From Ndubuisi Orji, Abuja
The House of Representatives has introduced a bill to bar serving officials of political parties from contesting for elective offices.
The proposed legislation is titled, ‘A bill for an Act to alter the constitution of the Federal Republic of Nigeria, 1999 (as amended) to provide for compulsory resignation of national and state executive members of political parties seeking elective government positions and for related matters,” HB 1381.
The bill, sponsored by Mansur Soro, according to the explanatory memorandum, is intended to enhance ‘transparency and fairness in the activities of political parties relating to primary election.’
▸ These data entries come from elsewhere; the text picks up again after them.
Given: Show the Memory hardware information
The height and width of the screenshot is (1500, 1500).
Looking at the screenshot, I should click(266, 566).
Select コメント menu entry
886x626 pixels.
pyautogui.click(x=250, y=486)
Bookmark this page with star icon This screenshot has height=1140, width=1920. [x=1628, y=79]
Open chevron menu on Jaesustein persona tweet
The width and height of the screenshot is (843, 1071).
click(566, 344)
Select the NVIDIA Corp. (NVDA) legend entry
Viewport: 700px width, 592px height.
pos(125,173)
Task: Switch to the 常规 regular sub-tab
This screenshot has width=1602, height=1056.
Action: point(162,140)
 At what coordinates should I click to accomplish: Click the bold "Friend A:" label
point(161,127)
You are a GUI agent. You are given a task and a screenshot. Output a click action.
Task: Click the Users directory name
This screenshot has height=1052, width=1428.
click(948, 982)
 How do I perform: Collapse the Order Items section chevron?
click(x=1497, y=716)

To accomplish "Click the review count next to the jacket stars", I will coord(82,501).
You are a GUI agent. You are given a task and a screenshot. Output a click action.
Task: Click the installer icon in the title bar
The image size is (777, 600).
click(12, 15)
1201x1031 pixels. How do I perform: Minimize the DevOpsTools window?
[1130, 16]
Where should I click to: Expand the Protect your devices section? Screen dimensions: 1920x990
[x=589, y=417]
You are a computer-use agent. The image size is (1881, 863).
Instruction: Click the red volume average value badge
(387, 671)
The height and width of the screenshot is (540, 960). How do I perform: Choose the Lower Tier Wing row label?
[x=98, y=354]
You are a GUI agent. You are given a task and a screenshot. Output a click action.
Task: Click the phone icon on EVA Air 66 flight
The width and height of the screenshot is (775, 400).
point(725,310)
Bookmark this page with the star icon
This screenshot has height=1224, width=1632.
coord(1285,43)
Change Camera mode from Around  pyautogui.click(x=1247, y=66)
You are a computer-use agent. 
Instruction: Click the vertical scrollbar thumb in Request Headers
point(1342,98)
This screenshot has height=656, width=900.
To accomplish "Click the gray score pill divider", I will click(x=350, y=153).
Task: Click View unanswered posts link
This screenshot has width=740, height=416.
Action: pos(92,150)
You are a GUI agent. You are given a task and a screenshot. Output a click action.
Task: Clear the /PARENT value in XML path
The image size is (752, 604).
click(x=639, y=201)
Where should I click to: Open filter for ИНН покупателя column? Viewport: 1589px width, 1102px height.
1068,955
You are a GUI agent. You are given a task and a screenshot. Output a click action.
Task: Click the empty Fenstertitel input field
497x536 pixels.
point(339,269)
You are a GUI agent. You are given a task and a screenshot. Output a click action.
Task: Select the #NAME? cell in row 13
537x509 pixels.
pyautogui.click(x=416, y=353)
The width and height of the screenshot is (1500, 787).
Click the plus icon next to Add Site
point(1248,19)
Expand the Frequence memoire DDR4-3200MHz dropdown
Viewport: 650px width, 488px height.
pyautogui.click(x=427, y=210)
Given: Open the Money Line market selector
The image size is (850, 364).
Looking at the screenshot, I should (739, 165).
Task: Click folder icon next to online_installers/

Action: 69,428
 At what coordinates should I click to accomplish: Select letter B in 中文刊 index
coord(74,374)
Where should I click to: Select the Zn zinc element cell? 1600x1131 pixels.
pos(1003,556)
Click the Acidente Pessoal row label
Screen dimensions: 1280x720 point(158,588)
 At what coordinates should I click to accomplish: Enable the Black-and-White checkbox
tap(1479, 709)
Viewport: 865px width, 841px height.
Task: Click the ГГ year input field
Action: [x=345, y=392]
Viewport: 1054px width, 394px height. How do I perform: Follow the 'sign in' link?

Specifically, the proposed legislation is seeking to alter Section 223 of the 1999 Constitution (as amended) to introduce a sub section c, which stipulates that “any member of the national or state executive committee of a political party contesting for elective government position shall resign his membership of the executive committee of such party at least 30 days before the primary election.”
Already, Section 84(12) of the Electoral Act, 2022, bars political appointees at every level from seeking the nomination of their political parties for any elective office.
Soro told Daily Sun that the key objective was to ensure a level playing field for everyone seeking the nomination of a political party for elective office. The lawmaker explained that when serving party officials contest for primaries while retaining their positions, it gives them undue advantage.
The lawmaker said: “The objective is simply to ensure a level playing ground for all. Some party executives contest the primary election while occupying their seats and that gives them unfair advantage.”
However, efforts to get the reactions of the spokesman of the All Progressives Congress (APC), Felix Morka, and his Peoples Democratic Party (PDP) counterpart, Debo Ologunagba, was unsuccessful as they failed to respond to phone calls and WhatsApp messages to their mobile phone lines.
Nevertheless, a member of the PDP National Working Committee (NWC), told Daily Sun that the proposed legislation, if passed into law, would amount to meddling in the internal affairs of political parties.
According to him, “I think, because they are elective positions, if that law is enacted, it should apply to the National Assembly too. They (NWC) are elected for a term. That should be an issue of the party management. It is an elected position for a term. If you now say people must resign, given the way party organs are structured, deputies are not members of the NWC.
“Let’s assume the organising secretary, the publicity secretary and some key officers like legal advisers decide to resign; you have the critical organs.
“It is like going to the internal affairs of the party and regulating it. Let the party on their own say yes, for this purpose, we need to do this.”